AL.com writer Cameron Smith wrote this piece on purchasing a handgun for home defense. He grew up with firearms, shotguns and long guns, but his wife was unfamiliar with them. Neither had experience with handguns. So they did what every first time handgun buyer should do: They went for a test drive. A trip to the range let them try out several guns in different calibers. They settled on a 9mm as a gun that both he and his wife could operate confidently. Some may dismiss this as a “mouse gun”, but a larger caliber is of little use if the Smiths won’t take the gun to the range for practice. A gun isn’t a magical talisman that protects you from harm. It’s a tool that requires practice to be useful.

The other feature that they found of value is the gun’s standard capacity, 15-round magazines…

Ultimately, we bought a Heckler & Koch VP9. It’s balanced in hand, holds fifteen rounds and is remarkably easy to use.

Shooting rounds at a range is one thing; firing accurately in a confrontation is another.
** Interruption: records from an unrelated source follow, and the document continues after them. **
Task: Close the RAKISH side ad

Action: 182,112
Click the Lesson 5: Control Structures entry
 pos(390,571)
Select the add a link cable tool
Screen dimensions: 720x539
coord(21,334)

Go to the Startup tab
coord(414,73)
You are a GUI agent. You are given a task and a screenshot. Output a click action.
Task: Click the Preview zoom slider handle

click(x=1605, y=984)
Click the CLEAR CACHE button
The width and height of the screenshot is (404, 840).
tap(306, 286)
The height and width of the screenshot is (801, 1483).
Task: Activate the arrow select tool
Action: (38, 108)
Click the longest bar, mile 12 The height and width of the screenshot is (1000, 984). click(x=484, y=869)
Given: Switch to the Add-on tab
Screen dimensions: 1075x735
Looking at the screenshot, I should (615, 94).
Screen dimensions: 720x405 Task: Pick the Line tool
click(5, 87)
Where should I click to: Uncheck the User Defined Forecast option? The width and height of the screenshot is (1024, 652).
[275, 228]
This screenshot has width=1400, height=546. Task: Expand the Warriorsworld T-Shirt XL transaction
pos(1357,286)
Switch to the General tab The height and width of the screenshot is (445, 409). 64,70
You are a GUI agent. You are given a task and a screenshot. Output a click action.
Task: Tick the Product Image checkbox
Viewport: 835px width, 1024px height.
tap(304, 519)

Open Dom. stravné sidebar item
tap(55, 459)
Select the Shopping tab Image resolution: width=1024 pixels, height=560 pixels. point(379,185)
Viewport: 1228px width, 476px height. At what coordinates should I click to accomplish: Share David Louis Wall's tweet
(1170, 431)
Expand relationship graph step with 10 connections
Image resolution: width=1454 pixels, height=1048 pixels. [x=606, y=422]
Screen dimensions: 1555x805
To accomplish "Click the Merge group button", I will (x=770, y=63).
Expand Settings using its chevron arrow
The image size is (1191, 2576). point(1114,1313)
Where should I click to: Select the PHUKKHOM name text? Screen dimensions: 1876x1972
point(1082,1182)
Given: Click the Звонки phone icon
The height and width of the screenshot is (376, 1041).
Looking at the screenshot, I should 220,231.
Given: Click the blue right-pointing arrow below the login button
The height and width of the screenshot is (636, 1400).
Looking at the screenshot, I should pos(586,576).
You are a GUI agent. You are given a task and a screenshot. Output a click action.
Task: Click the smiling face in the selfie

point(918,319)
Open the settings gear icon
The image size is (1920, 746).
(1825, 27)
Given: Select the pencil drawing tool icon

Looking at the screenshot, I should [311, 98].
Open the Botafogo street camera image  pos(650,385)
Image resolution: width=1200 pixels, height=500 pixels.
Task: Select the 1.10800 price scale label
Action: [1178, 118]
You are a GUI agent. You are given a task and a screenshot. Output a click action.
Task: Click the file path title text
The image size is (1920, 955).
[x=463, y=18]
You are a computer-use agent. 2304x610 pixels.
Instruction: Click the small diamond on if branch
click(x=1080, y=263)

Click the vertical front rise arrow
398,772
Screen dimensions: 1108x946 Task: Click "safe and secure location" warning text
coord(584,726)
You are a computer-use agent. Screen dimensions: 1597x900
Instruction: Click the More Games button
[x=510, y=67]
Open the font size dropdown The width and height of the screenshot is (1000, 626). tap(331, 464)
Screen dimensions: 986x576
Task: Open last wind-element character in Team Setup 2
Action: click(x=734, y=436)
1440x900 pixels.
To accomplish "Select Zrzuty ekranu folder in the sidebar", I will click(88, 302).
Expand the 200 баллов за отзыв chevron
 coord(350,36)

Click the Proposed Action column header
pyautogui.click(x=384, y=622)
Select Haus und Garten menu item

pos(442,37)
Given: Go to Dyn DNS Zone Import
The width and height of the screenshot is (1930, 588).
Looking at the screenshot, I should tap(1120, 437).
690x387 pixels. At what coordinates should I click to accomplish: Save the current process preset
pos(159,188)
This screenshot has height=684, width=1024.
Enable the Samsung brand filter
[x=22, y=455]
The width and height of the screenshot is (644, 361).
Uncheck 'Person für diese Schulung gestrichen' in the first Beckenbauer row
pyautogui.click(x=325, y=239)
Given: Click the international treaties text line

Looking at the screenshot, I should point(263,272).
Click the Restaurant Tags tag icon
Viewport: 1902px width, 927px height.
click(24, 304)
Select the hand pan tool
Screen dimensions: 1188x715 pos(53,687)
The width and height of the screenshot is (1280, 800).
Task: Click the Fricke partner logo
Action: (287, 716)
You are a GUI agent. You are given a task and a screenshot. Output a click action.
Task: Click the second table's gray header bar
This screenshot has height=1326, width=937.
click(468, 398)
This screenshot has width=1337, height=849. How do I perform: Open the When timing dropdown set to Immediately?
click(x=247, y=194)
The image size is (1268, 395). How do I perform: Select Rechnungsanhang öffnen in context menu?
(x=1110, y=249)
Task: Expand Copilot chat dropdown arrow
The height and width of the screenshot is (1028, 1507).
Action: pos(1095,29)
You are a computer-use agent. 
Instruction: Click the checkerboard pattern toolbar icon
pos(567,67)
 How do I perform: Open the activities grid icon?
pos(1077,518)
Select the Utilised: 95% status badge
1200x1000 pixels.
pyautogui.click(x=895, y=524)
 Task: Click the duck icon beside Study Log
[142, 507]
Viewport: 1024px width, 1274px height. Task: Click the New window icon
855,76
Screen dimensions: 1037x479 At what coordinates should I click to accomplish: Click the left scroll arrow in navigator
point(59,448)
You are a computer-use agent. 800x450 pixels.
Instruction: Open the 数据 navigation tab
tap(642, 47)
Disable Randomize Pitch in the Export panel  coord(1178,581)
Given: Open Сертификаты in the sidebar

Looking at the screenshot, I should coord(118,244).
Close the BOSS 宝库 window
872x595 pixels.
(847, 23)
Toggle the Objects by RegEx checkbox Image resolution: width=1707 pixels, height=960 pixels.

According to a 2008 RAND Corporation study of the New York Police Department’s firearm training, “the average hit rate was 18 percent for gunfights. Between 1998 and 2006, the average hit rate in situations in which fire was not returned was 30 percent.”

Most average folks will likely be even less accurate during a home invasion or other crisis situation. That’s why more rounds in a defense weapon make a difference. It’s also a good reason to think critically before imposing broad magazine restrictions.

Another factor that must be discussed when talking about “combat accuracy” in a gunfight is a round’s ability to incapacitate your opponent; to make him stop attacking you. Using the 18% number from the RAND study, this translates to 2 hits from a  California legal, 10-round magazine. To be effective, at least one of those two hits must be so severe that your opponent is either unable or unwilling to continue attacking you. Even a pair .50 AE rounds hitting the bad guy will be of little effect if neither is incapacitating. If one has a standard capacity magazine, the number of hits increases to 3. That gives you, the innocent party in all of this, a 50% greater chance of prevailing over an attacker. It also gives your family, if you’re all that stands between them and a predator, a 50% greater chance of survival. Politicians like Gavin Newsom, Jerry Brown, and Paul Krikorian are putting their fragile emotions above your right to live when they call for restrictions on magazine capacity.

It should also be mentioned that the particular H&K model the Smiths chose is not available in California. It is considered “unsafe” here because it does not leave a human readable serial number microstamped onto the spent brass. No matter that this is a technologically impossible feat, the State still demands this of all new handgun models before they can be offered for sale here. There are currently 21 Heckler & Koch handguns on the “not unsafe” roster. Their certifications expire on 1/1/2017. It is unlikely that any of these models will be legal to sell after that date. H&K’s engineers are brilliant, but I doubt that even they can do the impossible.